Bear Stearns mess not likely to impact Tropicana sale

March 17, 2008 6:22:05 PM PDT
The meltdown of Bear Stearns, the Wall Street investment banking titan that has been handling prospective buyers for the Tropicana Casino and Resort, will not affect the casino's sale, people involved in the process said Monday. The nation's fifth-largest investment bank was sold over the weekend to JPMorgan Chase & Co. for a fraction of its value due to its exposure to risky loans. Bear Stearns, which closed Friday at $30 a share, was sold for a staggering $2 a share.

But its spectacular demise is not expected to affect the sale of the Tropicana, which suffered its own meltdown last year as its former owners were stripped of their casino license by the New Jersey Casino Control Commission.

Gary Stein, the retired state Supreme Court justice overseeing the Tropicana's sale, said the sale is moving forward; bids that had been solicited and supervised by Bear Stearns are due to be submitted to the judge by Monday night, although a few stragglers may arrive early Tuesday.

About 25 potential buyers had expressed interest in buying the Tropicana.

"What has happened will not materially affect the sale process," Stein said. "Bear Stearns is continuing to operate and we are moving ahead with the process."

Likewise, Daniel Heneghan, a spokesman for the casino commission, said it does not expect Bear Stearns' woes to affect the Tropicana bidding.

For one thing, much of the firm's more important work in terms of lining up potential buyers - and weeding out ones that do not appear to be serious contenders - has already been done.

If the casino sells for the $1 billion or so that experts estimate it will fetch, that would mean about $6 million to $7 million in fees for Bear Stearns, a sum that looked inconsequential in January when they were retained, but looms much larger now.

JPMorgan announced Sunday night that it would acquire Bear Stearns for $236.2 million in a deal that was fast-tracked by the federal government to avoid a bankruptcy.

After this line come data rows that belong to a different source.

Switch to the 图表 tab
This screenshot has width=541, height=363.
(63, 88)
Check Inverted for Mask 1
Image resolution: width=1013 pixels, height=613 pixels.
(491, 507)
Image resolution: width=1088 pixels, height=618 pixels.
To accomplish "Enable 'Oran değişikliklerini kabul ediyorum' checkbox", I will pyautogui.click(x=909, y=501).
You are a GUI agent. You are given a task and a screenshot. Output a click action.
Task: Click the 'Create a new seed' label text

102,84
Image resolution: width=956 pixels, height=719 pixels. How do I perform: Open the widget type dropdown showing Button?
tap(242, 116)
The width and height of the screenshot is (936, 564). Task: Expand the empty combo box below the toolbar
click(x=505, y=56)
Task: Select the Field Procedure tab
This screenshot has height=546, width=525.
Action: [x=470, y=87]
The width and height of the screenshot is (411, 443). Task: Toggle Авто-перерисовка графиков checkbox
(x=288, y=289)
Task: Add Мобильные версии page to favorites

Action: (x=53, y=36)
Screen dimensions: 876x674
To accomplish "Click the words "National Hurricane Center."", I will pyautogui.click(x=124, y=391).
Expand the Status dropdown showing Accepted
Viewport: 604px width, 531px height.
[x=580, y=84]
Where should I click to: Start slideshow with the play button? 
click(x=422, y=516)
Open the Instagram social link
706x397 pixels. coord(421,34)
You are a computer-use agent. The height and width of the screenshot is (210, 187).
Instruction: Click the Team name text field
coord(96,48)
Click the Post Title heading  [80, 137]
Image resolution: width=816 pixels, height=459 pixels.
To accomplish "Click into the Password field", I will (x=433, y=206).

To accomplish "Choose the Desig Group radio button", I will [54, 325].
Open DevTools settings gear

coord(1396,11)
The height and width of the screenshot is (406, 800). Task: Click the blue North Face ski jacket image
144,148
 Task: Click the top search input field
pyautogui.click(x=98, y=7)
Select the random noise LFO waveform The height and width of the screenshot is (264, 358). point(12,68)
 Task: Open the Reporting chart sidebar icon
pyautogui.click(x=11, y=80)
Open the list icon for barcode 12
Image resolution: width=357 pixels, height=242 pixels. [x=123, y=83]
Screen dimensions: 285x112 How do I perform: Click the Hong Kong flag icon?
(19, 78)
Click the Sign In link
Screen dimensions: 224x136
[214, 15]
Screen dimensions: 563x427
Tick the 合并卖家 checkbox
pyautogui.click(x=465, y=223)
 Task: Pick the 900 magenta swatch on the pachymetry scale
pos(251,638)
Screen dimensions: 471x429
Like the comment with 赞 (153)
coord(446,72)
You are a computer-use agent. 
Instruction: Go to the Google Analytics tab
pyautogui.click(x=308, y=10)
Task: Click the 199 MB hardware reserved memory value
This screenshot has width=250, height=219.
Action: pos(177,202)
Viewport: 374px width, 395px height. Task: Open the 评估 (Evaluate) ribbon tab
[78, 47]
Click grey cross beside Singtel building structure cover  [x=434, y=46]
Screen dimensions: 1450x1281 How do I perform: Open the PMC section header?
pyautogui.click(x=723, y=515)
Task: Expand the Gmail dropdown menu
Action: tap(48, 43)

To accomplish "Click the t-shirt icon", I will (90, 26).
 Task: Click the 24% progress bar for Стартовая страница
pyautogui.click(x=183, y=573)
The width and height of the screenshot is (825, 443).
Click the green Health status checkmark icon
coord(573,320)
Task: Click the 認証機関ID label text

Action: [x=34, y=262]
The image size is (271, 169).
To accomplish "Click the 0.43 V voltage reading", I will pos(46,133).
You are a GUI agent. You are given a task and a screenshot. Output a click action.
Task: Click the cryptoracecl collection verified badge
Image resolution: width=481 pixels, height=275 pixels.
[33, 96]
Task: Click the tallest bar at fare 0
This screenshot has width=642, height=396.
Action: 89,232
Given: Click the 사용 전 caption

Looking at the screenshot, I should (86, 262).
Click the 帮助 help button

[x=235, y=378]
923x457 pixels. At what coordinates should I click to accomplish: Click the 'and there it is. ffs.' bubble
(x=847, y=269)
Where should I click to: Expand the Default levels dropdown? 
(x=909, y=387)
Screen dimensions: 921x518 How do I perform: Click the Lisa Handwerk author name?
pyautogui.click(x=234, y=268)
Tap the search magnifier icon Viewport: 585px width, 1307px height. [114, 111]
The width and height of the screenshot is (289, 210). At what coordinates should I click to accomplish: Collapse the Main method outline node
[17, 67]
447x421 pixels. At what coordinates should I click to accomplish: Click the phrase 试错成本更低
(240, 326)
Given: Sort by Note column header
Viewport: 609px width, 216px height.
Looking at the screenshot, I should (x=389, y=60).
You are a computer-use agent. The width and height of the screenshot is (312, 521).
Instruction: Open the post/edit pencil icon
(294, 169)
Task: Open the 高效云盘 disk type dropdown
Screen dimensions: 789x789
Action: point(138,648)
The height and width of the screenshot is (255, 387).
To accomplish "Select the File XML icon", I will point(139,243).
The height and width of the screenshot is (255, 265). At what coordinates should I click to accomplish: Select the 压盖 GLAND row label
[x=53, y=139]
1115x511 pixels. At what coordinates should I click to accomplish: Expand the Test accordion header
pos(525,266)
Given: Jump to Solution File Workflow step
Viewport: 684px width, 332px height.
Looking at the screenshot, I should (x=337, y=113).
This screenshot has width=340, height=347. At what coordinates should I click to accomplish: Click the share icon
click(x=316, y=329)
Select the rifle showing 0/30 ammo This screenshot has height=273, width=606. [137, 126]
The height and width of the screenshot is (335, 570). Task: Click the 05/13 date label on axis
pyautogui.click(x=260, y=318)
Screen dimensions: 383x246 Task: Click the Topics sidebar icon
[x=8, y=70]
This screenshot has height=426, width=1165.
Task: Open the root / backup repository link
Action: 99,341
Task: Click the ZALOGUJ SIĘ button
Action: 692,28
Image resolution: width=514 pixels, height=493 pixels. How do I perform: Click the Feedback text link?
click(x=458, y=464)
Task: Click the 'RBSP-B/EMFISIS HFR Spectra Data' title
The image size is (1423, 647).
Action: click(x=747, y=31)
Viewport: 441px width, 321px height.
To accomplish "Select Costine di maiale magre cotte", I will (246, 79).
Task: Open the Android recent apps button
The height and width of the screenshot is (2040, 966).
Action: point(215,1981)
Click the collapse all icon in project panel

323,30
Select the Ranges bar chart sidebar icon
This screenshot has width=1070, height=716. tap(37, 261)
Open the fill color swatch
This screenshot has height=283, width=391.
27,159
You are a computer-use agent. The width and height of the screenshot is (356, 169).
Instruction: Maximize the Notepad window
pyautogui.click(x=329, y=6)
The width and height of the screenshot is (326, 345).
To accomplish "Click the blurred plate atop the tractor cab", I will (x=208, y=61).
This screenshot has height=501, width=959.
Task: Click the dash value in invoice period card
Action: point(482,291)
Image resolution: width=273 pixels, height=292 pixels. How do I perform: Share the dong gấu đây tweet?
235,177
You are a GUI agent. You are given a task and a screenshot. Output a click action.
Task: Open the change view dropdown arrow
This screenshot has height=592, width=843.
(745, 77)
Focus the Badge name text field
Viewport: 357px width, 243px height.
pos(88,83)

The price represents roughly 1 percent of what the investment bank was worth just 16 days ago.

The Federal Reserve and the U.S. government swiftly approved the all-stock buyout to complete the deal before world markets opened. The Fed also essentially made the takeover risk-free by saying it would guarantee up to $30 billion of Bear's most troubled assets: mortgage securities that have plummeted in value.